Dijkstra算法实现的性能

本文介绍了Dijkstra算法实现的性能的处理方法，对大家解决问题具有一定的参考价值，需要的朋友们下面随着小编来一起学习吧！ 问题描述

以下是我在维基百科文章中的伪代码中写的Dijkstra算法的实现。。对于具有约40 000个节点和80 000个边缘的图，运行需要3或4分钟。这是什么像正确的数量级？如果没有，我的实现有什么问题？

Below is an implementation of Dijkstra's algorithm I wrote from the pseudocode in the Wikipedia article. For a graph with about 40 000 nodes and 80 000 edges, it takes 3 or 4 minutes to run. Is that anything like the right order of magnitude?
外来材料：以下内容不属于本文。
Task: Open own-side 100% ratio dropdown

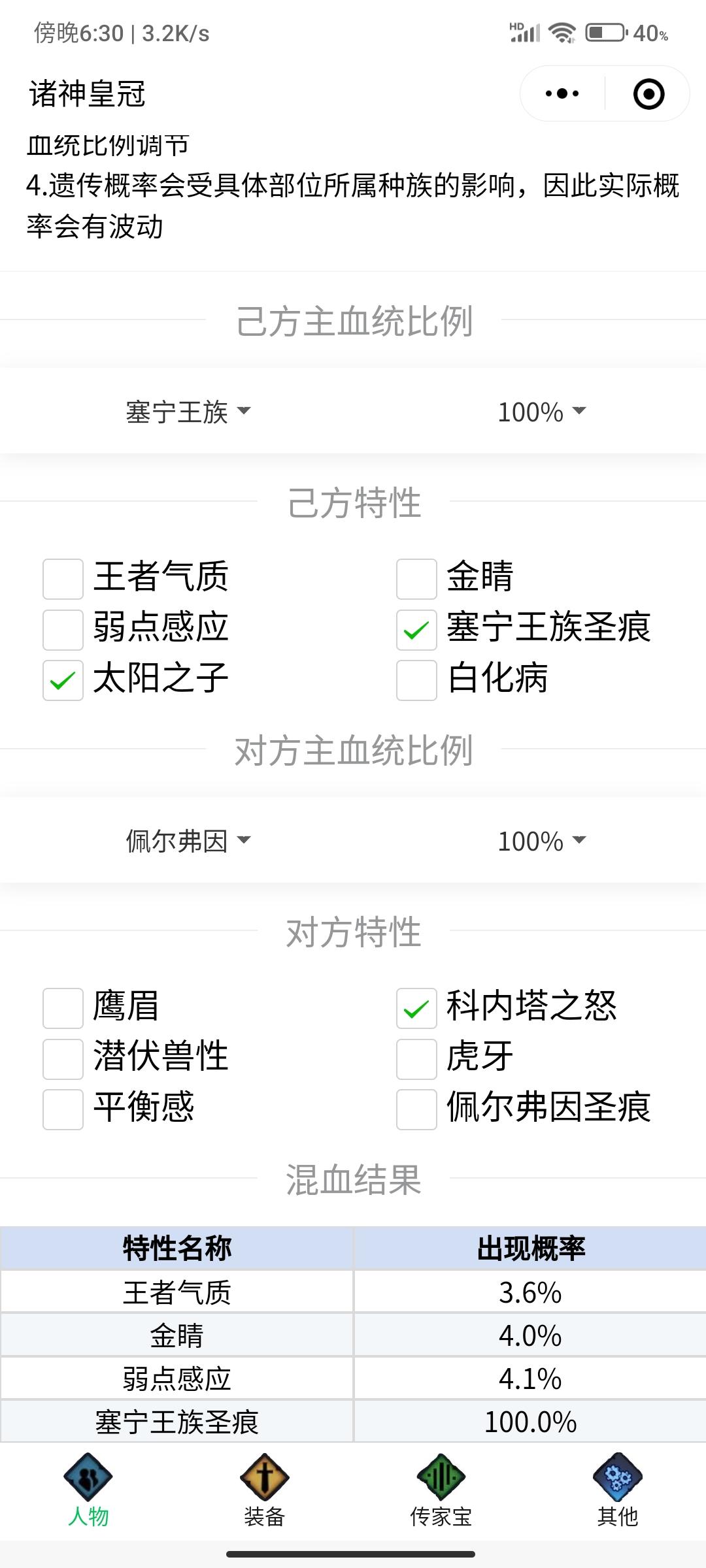Action: (542, 412)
If not, what's wrong with my implementation?

struct DijkstraVertex { int index; vector<int> adj; vector<double> weights; double dist; int prev; bool opt; DijkstraVertex(int vertexIndex, vector<int> adjacentVertices, vector<double> edgeWeights) { index = vertexIndex; adj = adjacentVertices; weights = edgeWeights; dist = numeric_limits<double>::infinity(); prev = -1; // "undefined" node opt = false; // unoptimized node } }; void dijsktra(vector<DijkstraVertex*> graph, int source, vector<double> &dist, vector<int> &prev) { vector<DijkstraVertex*> Q(G); // set of unoptimized nodes G[source]->dist = 0; while (!Q.empty()) { sort(Q.begin(), Q.end(), dijkstraDistComp); // sort nodes in Q by dist from source DijkstraVertex* u = Q.front(); // u = node in Q with lowest dist u->opt = true; Q.erase(Q.begin()); if (u->dist == numeric_limits<double>::infinity()) { break; // all remaining vertices are inaccessible from the source } for (int i = 0; i < (signed)u->adj.size(); i++) { // for each neighbour of u not in Q DijkstraVertex* v = G[u->adj[i]]; if (!v->opt) { double alt = u->dist + u->weights[i]; if (alt < v->dist) { v->dist = alt; v->prev = u->index; } } } } for (int i = 0; i < (signed)G.size(); i++) { assert(G[i] != NULL); dist.push_back(G[i]->dist); // transfer data to dist for output prev.push_back(G[i]->prev); // transfer data to prev for output } }

推荐答案

有几件事你可以改善：

• 使用排序和清除功能实现优先级队列的| E |到运行时 - 使用STL的堆函数获取日志（N）插入和删除到队列
• 不要立即将所有节点放入队列，而是只将那些已发现 路径的节点放置在队列中（这可能是最佳的，因为您可以找到通过队列中节点的间接路径）。
• 为每个节点创建对象会创建不必要的内存碎片。如果你关心挤出最后5-10％，你可以考虑一个解决方案直接表示矩阵和其他信息作为数组。

• implementing the priority queue with sort and erase adds a factor of |E| to the runtime - use the heap functions of the STL to get a log(N) insertion and removal into the queue.
• do not put all the nodes in the queue at once but only those where you have discovered a path (which may or may not be the optimal, as you can find an indirect path through nodes in the queue).
• creating objects for every node creates unneccessary memory fragmentation. If you care about squeezing out the last 5-10%, you could think about a solution to represent the incidence matrix and other information directly as arrays.